After the proclamation of the Republic in 1889, President Deodoro da Fonseca appointed Alvim as the first republican president (governor) of Minas Gerais. Fonseca ordered Antônio Felício dos Santos to inaugurate Alvim, who was not found. Santos then named Antônio Olinto for the office, who occupied the position from 17 to 24 November 1889, until Alvim was found.

Alvim took office on 25 November 1889, advocating political conciliation and non-retaliation toward monarchists. In February 1890, he became Minister of the Interior and was elected as a senator for the Constituent Assembly.

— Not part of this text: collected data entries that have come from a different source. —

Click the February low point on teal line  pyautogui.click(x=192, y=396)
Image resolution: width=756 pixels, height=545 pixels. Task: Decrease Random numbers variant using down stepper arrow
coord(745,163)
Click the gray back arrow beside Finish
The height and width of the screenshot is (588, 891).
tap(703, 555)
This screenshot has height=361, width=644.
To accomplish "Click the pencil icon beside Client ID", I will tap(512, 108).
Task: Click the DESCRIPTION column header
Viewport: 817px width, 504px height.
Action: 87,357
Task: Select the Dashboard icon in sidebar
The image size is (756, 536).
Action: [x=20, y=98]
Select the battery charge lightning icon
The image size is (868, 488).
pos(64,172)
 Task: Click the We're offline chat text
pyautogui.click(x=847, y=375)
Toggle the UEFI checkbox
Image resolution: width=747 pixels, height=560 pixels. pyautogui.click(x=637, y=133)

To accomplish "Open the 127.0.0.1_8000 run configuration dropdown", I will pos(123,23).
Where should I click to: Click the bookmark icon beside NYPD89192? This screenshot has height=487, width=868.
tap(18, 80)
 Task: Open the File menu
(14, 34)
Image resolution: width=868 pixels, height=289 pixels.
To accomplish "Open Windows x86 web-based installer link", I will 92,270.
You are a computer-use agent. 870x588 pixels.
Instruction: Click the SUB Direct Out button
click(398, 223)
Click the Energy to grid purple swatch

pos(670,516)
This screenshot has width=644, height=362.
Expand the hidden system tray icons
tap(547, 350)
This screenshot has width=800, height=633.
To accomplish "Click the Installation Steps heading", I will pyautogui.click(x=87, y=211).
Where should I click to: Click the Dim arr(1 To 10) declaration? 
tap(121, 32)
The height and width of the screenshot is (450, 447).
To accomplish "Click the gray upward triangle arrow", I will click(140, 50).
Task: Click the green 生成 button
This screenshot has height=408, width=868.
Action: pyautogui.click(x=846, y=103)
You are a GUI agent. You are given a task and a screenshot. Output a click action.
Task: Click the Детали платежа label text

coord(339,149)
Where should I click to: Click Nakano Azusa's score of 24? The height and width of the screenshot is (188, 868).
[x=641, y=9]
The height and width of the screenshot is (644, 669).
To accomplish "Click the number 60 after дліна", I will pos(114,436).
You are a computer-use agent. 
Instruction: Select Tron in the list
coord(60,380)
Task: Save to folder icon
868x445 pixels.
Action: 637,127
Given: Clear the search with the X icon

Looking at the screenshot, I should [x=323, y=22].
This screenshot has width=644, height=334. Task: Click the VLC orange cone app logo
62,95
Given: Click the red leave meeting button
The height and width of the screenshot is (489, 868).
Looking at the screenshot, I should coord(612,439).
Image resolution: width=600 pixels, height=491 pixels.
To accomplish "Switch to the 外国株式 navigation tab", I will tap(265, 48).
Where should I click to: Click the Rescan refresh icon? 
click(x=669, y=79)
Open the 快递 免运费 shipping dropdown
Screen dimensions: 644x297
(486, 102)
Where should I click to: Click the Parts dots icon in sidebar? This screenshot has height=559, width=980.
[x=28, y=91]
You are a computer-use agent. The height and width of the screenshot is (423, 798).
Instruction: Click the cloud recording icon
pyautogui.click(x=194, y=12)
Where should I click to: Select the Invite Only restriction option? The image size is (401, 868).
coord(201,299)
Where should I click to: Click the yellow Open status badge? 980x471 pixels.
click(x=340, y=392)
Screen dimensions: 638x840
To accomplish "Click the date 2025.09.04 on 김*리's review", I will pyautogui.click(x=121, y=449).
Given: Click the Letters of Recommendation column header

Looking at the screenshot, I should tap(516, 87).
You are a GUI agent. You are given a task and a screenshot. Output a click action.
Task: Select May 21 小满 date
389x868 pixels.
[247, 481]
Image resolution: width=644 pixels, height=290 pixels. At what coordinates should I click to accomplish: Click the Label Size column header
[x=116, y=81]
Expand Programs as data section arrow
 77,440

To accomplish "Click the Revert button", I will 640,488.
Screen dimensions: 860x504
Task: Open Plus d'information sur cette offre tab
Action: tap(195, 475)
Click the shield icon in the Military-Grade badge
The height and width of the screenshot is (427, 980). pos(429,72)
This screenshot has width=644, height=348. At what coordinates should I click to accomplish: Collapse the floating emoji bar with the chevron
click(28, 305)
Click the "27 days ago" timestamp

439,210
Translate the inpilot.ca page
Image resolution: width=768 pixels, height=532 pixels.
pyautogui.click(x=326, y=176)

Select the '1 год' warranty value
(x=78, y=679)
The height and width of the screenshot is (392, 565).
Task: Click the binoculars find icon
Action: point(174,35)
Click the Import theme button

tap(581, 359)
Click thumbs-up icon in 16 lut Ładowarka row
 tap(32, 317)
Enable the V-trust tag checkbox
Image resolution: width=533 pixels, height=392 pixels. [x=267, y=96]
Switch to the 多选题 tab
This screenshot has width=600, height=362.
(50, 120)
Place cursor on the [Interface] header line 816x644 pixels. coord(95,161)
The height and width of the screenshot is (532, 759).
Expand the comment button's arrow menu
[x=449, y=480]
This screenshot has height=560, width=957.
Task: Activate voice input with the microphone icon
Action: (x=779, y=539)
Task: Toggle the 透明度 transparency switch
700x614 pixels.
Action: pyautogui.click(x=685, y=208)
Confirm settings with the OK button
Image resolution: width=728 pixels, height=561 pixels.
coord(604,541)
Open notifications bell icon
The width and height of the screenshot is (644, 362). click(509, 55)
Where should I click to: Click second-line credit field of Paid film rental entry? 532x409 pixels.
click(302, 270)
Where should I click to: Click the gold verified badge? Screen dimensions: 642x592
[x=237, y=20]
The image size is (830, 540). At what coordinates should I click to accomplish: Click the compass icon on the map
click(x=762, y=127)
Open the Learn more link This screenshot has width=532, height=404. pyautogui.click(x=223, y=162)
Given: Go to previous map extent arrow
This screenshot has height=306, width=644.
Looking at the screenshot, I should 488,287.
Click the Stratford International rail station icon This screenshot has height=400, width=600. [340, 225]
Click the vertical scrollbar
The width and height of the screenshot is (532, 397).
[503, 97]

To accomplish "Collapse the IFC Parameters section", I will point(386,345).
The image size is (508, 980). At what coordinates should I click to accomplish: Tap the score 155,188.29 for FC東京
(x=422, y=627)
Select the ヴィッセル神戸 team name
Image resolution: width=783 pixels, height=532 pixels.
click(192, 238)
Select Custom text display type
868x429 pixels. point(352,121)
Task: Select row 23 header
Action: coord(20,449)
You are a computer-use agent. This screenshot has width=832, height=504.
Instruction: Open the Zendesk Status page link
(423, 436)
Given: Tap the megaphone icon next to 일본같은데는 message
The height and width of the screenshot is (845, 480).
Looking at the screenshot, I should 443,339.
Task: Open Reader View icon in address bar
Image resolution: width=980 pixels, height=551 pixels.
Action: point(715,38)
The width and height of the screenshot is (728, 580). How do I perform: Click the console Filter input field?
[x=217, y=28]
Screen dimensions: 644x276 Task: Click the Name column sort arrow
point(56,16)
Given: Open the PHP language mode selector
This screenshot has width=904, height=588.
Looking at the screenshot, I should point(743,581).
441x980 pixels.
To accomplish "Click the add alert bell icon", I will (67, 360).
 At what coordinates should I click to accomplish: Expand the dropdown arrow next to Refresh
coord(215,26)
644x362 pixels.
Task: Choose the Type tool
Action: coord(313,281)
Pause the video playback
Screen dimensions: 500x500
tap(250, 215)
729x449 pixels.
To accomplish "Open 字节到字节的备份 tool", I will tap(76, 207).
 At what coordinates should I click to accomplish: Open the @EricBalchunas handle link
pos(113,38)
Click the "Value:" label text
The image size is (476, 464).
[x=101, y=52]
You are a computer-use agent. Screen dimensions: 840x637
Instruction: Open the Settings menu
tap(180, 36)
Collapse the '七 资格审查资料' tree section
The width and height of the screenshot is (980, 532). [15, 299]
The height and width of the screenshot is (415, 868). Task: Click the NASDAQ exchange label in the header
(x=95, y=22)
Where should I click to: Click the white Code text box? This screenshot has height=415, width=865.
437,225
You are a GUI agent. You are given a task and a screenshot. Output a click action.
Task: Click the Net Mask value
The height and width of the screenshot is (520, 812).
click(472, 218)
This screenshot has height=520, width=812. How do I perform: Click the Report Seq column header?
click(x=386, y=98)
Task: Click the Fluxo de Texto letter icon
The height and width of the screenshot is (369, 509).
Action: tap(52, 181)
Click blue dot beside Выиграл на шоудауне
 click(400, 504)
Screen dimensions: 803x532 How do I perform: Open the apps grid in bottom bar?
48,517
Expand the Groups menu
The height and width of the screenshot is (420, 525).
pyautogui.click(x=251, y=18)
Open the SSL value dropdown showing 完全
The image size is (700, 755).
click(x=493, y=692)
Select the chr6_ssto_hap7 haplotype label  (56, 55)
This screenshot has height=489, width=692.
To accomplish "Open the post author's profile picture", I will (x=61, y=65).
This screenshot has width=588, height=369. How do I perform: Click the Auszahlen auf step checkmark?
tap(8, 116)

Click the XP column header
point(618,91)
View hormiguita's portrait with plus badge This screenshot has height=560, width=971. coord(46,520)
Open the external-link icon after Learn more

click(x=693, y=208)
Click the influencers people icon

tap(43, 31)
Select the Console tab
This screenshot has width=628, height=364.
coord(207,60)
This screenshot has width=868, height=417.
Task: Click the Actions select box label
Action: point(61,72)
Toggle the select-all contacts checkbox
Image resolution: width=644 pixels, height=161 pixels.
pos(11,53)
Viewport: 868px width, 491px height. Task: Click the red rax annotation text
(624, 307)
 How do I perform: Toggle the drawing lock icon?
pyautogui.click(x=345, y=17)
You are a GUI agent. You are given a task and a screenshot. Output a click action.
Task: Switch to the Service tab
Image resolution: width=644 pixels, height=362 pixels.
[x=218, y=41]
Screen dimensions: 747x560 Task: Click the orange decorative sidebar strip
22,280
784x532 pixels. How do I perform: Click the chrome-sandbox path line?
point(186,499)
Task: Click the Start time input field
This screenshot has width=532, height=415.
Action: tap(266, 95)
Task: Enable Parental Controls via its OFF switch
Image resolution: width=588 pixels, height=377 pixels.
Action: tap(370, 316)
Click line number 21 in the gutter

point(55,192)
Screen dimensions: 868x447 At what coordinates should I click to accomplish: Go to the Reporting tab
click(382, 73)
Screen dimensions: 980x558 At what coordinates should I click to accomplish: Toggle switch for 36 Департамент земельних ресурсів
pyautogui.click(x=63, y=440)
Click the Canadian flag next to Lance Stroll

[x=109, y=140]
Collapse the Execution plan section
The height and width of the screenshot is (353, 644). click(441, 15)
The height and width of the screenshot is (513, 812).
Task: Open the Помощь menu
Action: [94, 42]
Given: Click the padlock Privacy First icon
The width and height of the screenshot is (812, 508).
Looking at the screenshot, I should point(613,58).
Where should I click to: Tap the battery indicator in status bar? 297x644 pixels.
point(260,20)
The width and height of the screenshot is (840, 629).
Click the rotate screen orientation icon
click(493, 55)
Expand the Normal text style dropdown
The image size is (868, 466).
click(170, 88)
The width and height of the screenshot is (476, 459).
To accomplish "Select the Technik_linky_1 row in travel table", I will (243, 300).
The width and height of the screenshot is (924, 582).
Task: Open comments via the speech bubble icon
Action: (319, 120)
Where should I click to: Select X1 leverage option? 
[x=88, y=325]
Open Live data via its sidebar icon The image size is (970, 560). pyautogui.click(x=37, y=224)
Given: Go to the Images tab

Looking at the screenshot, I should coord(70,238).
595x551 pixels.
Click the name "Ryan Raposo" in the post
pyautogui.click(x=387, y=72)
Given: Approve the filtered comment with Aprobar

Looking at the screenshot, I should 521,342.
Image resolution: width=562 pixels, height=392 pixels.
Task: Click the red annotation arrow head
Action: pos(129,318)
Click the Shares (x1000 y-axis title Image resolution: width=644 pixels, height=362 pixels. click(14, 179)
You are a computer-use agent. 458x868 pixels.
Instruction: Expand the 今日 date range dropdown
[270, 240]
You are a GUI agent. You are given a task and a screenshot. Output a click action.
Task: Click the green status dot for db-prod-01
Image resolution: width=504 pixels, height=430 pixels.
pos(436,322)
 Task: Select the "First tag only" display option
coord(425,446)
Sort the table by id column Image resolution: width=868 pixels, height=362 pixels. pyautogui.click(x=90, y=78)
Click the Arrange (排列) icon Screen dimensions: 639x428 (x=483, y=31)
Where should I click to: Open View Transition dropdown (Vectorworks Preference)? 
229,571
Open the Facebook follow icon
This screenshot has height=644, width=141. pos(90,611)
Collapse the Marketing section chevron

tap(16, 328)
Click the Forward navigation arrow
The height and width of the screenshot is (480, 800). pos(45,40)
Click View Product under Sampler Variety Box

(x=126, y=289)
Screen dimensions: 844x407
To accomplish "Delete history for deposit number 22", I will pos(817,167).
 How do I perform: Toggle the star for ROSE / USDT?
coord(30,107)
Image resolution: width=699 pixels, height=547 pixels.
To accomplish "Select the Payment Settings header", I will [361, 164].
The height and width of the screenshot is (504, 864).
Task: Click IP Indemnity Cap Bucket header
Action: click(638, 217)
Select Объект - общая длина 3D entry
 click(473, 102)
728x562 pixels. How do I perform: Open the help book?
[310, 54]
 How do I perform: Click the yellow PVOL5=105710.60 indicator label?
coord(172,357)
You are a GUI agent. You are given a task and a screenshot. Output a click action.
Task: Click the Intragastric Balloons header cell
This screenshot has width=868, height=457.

On 15 June 1891, Alvim became the first constitutional president of Minas Gerais. His administration worked to stabilize public finances, increase tax revenue, and reduce state debt. He promoted administrative modernization, improving rail transport, public credit, and primary education, as well as enacting new municipal and judicial organization laws.

Alvim faced strong opposition from the so-called "historic republicans", who criticized his conversion to republicanism at the last moment and sought greater political influence. The situation was exacerbated by a separatist movement in southern Minas Gerais aiming to create a new state, Minas do Sul, with its capital in Campanha. To prevent further instability and preserve state unity, Alvim resigned on 17 February 1892, being succeeded by Eduardo Ernesto da Gama Cerqueira, and later by Afonso Pena.

==Death==
Alvim died in Rio de Janeiro on 3 December 1903.